After a median (range) follow-up of 4.5 (2.2-8.4) years, complications developed in 21 (23%) patients without any difference among the procedures, or between cases requiring and not requiring UP transection.
Parents of 75 (80%) patients participated in the survey, without difference among repairs (p=0.35). Reported urinary symptoms were not different among repairs. On PPPS, the only difference concerned the question about penile length (p=0.03), which score was significantly better in the techniques requiring UP transection (p=0.05). The 2-stage repair had significantly better scores in the question about penile length and overall PPPS than all the other techniques.
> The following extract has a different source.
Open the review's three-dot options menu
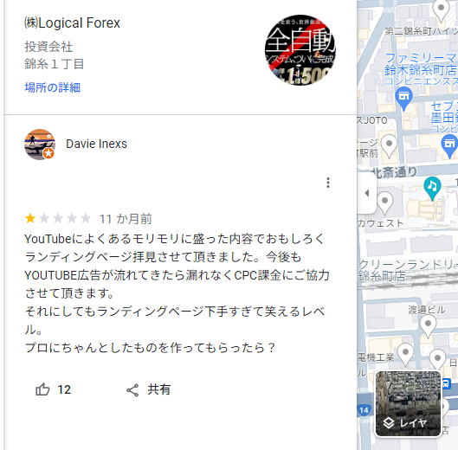 point(328,183)

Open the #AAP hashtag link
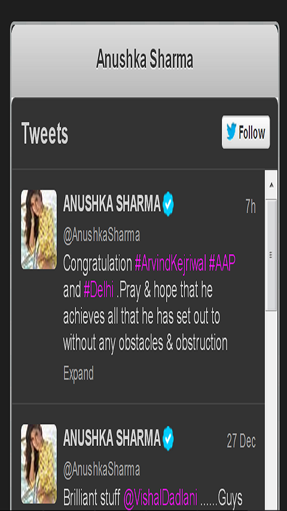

Overall complication rates were comparable among repairs and did not increase after UP transection. Urinary symptoms, as reported by parents, were comparable among the procedures. Perceived penile length was significantly better after UP transection. The 2-stage repair yielded the best cosmetic results.

By Will Boggs, MD
NEW YORK (Reuters Health) - Complication rates and urinary symptoms are similar with four different techniques for repairing primary severe hypospadias, a new study shows.
"The ideal approach strictly depends on the intraoperative findings," Dr. Marco Castagnetti from University Hospital of Padova, Italy told Reuters Health. "If urethral plate transection can be avoided, I generally opt تختار for a TIP (tubularized incised plate) repair unless I am unhappy with the urethral plate (too narrow). When urethral plate transection is deemed necessary, then I would prefer a two-stage approach, but the choice depends also on parental preference."
Dr. Castagnetti and colleagues compared complication rates, urinary symptoms, and cosmetic outcomes (as perceived by parents) in 93 patients with primary proximal hypospadias repaired by one of four techniques. When urethral plate transection was not required for straightening, 26 patients had TIP and 31 had onlay preputial island flap (OIF) urethroplasty. When urethral plate transection was needed, 18 patients had an onlay island flap on albuginea (OIFA) and 18 had a two-stage repair.
Complication rates ranged from 16% for OIF to 27% for TIP but did not differ significantly by technique, according to a November 13th online report in The Journal of Urology.
Urinary symptoms included post-void dribbling (32%), abnormal micturition frequency (25%), deflected stream (16%), hesitation (9%), weak stream (9%), urinary tract infection (8%), and straining to void (3%). Their prevalence was similar after the different procedures.
Parental impression of penile length was significantly better for the two-stage repair compared with all of the other techniques, as was parental impression of penile axis. The two-stage repair also had a significantly higher Pediatric Penile Perception Score.
"Overlying attempts at preserving the urethral plate continuity are unnecessary, and rather than insisting in the use of procedures that shorten the dorsal aspect of the penis, in cases with curvature greater than 30 degrees after ventral dissection, it is better to embark on urethral plate transection," Dr. Castagnetti said. "This does not compromise the results of surgery as previously thought."
"I would be even less keen to preserve the urethral plate in patients with a small penis, as in these cases one should avoid as much as possible to shorten the penis," Dr. Castagnetti said. "Patients with a short penis are best suited for a two-stage repair."
He cautioned, "It is important to remember that the two-stage procedure could become multistage," as 30% to 75% of cases involve additional procedures. "This is an issue and parents should be informed," he added.